Posteriormente, en 1843, don Lucas Alamán entregó a la embajada de España en nuestro país un documento que se mantuvo en secreto y en el cual se daba cuenta del lugar exacto donde él había puesto en 1836 los restos del Conquistador. Cuando ya en el siglo XX, después de la Guerra Civil española, se instaló en nuestro país el gobierno de la llamada República Española en el exilio, se encontró el documento de Alamán y se informó de su hallazgo a los historiadores mexicanos Francisco de la Maza y Alberto María Carreño.
El domingo 24 de noviembre de 1946, con base en el documento de Alamán, se ubicó el lugar exacto y, contando con las autorizaciones necesarias, se hicieron las excavaciones pertinentes y efectivamente se encontró la urna con los restos de Hernán Cortés. El hallazgo causó gran revuelo.
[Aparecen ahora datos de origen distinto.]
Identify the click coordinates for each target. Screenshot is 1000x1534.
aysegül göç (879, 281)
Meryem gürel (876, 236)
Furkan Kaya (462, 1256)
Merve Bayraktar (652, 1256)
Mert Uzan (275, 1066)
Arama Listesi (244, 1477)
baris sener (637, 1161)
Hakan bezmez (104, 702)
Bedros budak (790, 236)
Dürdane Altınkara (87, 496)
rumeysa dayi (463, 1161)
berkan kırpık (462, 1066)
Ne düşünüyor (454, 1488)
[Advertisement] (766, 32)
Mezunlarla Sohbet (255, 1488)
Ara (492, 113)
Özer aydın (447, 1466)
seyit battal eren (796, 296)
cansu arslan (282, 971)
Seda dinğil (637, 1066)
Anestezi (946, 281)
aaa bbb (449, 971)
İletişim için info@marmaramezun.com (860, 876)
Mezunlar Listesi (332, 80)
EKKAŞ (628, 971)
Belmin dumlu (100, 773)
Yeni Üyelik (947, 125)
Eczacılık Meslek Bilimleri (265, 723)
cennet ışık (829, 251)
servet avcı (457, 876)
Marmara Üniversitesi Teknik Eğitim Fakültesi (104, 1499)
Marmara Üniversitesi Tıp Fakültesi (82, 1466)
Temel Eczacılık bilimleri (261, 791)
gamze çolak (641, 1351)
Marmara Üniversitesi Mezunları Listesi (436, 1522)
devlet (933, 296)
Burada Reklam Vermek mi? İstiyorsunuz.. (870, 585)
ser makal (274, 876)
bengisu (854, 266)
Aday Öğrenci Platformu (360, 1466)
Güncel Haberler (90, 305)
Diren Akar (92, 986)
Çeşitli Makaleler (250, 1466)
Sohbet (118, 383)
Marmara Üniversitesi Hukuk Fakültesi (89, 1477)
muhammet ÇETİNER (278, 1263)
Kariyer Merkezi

El documento secreto informaba que la familia Alamán tenía la llave de la caja que contenía la urna. Se localizó a Alfonso Alamán, joyero y bisnieto de don Lucas, quien en efecto se presentó con la llave, pero “no funcionó y hubo que descerrajar la chapa”.
Descubierta la urna con los restos del Conquistador y hechos los estudios del caso, se volvieron a depositar en el mismo lugar con una placa de bronce que simplemente dice: Hernán Cortés, 1485-1547. Fue este el noveno entierro. Se supone que el último y definitivo del capitán extremeño que, al final de sus días, se sintió plenamente mexicano y dispuso que sus restos quedaran para siempre en esta tierra.